(Collected data)
----------------
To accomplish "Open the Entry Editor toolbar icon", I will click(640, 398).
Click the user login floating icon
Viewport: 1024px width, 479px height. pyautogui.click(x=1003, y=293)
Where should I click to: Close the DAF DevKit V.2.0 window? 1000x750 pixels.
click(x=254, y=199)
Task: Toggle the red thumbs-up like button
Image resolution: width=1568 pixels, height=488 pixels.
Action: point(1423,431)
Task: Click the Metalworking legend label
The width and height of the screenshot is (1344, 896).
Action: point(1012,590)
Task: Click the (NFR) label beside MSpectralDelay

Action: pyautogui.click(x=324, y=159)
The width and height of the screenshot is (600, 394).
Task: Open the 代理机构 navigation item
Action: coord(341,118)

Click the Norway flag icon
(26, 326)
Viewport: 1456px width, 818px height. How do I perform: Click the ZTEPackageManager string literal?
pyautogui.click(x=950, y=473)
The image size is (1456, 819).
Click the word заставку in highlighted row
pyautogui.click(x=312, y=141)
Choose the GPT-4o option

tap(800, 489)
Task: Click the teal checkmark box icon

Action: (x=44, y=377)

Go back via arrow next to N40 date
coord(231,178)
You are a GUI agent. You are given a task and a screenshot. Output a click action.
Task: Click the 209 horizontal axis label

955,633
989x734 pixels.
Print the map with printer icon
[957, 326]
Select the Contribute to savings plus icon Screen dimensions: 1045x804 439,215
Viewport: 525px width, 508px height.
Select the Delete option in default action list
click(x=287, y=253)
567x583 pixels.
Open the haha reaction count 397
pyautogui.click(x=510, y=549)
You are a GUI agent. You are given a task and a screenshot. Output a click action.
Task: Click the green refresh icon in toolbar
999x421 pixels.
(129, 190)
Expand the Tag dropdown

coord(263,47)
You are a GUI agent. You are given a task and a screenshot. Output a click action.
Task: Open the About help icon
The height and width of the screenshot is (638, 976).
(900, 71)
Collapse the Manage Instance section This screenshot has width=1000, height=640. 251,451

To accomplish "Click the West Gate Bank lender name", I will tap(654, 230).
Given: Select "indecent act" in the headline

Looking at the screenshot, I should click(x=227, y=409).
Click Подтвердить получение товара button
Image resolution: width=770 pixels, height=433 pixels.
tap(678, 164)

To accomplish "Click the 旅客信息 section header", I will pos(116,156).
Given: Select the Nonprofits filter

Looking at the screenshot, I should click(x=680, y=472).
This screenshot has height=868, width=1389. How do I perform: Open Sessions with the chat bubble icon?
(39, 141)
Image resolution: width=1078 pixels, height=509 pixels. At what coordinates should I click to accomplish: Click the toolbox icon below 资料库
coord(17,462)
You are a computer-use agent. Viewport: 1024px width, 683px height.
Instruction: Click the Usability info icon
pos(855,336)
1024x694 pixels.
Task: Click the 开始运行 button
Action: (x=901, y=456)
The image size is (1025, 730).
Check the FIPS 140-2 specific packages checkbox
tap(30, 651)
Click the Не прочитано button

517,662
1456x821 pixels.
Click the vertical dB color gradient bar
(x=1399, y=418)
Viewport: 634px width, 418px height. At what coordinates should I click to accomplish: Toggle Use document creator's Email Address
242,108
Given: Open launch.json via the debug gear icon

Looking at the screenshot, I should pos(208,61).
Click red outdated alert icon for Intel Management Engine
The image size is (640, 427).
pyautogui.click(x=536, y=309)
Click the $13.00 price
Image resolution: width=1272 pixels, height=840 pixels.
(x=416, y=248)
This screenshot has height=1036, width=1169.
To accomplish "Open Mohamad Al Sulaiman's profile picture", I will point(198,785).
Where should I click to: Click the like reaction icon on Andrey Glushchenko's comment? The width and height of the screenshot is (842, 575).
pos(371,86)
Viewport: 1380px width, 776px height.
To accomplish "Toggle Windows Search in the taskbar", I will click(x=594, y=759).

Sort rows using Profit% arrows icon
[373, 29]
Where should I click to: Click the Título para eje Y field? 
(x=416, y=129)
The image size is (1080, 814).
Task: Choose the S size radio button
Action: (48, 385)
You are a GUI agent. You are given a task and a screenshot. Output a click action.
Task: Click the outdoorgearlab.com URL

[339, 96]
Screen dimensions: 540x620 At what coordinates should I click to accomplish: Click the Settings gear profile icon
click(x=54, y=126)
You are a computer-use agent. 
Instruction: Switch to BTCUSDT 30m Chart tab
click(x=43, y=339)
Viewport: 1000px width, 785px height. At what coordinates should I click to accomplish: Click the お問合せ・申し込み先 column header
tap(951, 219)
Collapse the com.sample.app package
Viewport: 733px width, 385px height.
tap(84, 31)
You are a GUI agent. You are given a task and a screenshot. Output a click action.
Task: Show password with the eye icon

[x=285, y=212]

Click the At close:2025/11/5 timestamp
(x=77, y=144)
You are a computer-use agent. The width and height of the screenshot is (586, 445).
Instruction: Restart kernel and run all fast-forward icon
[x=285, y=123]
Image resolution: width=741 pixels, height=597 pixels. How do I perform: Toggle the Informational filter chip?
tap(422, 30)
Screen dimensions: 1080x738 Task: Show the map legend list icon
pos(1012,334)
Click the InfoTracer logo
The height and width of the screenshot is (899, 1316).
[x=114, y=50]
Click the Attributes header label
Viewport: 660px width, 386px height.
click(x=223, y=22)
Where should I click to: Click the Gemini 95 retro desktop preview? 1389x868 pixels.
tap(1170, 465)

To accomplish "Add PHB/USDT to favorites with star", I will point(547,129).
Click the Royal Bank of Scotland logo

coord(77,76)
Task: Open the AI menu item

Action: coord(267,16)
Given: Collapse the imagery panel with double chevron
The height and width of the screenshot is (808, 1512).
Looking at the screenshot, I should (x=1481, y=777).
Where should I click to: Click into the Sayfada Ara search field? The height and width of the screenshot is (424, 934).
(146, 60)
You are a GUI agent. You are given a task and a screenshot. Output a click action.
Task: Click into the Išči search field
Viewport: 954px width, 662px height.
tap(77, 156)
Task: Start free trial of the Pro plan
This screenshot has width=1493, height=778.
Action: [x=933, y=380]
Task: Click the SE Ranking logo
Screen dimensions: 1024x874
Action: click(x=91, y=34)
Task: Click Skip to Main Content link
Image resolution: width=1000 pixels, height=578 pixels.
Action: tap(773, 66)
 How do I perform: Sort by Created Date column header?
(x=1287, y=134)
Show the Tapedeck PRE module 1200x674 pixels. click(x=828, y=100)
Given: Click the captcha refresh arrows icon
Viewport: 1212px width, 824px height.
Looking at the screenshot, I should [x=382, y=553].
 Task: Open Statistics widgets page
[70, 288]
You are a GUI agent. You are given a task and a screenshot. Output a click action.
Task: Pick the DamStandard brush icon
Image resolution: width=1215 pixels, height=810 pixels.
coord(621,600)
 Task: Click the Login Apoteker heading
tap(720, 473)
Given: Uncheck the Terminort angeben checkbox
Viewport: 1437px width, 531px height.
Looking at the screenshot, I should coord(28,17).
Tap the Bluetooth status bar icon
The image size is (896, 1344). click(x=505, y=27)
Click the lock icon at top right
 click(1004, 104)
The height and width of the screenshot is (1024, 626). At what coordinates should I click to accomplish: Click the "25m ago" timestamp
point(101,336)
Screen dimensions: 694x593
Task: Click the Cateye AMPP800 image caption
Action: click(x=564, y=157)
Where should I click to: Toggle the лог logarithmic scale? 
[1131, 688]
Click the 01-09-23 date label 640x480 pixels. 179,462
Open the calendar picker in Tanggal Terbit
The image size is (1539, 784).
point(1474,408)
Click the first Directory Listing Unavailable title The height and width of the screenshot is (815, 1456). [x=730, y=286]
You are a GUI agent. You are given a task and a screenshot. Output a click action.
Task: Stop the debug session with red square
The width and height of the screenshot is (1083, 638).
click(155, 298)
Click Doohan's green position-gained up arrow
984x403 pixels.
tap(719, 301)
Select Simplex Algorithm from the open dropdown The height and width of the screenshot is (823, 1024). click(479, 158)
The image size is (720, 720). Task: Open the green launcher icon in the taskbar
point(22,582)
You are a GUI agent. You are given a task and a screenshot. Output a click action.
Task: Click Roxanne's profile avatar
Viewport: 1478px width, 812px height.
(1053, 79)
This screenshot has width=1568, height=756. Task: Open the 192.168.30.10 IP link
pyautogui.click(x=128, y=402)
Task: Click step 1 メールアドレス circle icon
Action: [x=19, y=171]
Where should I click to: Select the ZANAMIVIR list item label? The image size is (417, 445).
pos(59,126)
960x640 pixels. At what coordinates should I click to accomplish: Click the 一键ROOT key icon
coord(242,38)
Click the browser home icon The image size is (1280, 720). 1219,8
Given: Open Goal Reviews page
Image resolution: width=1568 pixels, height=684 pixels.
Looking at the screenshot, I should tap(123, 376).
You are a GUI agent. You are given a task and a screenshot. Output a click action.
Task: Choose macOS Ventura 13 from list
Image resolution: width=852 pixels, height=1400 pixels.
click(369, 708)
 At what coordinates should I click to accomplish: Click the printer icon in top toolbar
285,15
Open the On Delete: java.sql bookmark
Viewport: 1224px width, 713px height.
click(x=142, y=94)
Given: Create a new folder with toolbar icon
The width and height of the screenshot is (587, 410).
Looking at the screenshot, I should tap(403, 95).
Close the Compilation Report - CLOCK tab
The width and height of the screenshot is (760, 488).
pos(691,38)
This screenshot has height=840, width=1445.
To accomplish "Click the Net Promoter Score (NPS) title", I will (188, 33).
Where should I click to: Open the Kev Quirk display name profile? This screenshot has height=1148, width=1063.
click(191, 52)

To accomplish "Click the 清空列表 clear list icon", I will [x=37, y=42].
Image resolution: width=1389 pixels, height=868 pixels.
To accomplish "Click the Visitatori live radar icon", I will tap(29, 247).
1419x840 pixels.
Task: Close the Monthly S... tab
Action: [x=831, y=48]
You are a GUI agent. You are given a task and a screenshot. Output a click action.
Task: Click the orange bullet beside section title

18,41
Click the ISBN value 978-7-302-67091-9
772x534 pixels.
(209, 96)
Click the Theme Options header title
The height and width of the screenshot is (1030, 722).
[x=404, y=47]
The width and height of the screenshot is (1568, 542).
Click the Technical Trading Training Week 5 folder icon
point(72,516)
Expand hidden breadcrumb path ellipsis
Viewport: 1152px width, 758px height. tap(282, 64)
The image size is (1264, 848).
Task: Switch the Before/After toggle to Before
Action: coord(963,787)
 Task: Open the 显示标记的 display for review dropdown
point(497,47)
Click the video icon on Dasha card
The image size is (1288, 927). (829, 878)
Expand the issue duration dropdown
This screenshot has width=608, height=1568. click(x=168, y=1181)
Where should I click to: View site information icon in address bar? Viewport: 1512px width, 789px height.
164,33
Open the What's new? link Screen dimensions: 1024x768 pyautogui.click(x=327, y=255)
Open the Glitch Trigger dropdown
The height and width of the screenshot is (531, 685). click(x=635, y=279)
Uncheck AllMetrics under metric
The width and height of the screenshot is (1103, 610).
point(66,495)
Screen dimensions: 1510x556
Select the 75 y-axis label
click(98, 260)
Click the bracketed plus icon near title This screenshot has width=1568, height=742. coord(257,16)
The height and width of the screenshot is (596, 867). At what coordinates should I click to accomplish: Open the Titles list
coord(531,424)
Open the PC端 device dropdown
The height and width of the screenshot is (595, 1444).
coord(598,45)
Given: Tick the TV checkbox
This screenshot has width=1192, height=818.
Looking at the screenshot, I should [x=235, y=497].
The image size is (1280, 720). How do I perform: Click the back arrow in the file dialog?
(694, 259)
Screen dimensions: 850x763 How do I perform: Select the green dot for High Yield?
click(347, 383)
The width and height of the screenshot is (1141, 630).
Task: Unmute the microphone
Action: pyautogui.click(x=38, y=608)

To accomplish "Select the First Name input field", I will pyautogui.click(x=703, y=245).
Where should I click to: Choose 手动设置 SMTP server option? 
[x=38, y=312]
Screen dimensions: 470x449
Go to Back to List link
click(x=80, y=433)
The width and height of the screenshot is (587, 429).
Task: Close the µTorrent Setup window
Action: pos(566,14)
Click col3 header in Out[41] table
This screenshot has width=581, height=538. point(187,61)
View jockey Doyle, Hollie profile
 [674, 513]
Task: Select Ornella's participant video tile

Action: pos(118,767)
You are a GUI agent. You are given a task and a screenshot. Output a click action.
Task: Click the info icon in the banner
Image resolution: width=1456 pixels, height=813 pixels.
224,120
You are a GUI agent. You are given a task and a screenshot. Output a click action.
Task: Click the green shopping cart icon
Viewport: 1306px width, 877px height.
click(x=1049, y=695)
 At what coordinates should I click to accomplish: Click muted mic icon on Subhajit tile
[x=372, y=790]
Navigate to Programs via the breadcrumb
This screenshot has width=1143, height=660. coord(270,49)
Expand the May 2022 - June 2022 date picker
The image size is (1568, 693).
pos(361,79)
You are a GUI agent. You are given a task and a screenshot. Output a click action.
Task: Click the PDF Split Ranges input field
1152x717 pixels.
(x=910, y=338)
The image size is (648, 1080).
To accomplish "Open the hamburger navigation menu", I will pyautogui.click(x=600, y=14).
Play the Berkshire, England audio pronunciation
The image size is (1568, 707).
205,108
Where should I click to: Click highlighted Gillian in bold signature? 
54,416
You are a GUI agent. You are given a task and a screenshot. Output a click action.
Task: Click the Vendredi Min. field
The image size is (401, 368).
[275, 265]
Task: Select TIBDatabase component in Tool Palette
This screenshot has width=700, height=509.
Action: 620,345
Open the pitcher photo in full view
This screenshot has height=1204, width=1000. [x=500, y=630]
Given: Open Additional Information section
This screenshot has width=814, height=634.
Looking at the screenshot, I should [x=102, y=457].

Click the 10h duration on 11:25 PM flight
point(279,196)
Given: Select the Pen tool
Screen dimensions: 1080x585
----------------
TASK DETAILS: If a line of the records above holds the word "picker", show it.

RESPONSE TO THIS TASK:
Open the calendar picker in Tanggal Terbit
Expand the May 2022 - June 2022 date picker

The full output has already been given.